● Problem description
Your task is to repeat exactly the lines below between the line holding "Where should I" and the line holding "Image resolution: width=718", inclusive, and only those.

● Input records
☆ ☆ ☆ ☆ ☆ ☆ ☆
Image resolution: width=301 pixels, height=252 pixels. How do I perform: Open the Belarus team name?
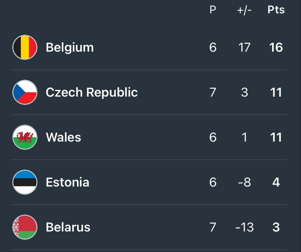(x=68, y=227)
☆ ☆ ☆ ☆ ☆ ☆ ☆
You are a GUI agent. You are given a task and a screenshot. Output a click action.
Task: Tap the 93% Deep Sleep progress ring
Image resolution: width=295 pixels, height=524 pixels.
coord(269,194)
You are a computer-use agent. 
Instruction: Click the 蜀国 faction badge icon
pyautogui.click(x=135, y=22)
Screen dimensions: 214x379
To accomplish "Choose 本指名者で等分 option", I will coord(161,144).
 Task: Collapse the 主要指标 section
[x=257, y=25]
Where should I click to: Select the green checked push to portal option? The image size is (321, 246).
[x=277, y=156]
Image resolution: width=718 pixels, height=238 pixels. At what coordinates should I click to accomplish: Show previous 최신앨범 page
☆ ☆ ☆ ☆ ☆ ☆ ☆
● Response for this exercise
Where should I click to: Select the green checked push to portal option? The image size is (321, 246).
[x=277, y=156]
Image resolution: width=718 pixels, height=238 pixels. At what coordinates should I click to accomplish: Show previous 최신앨범 page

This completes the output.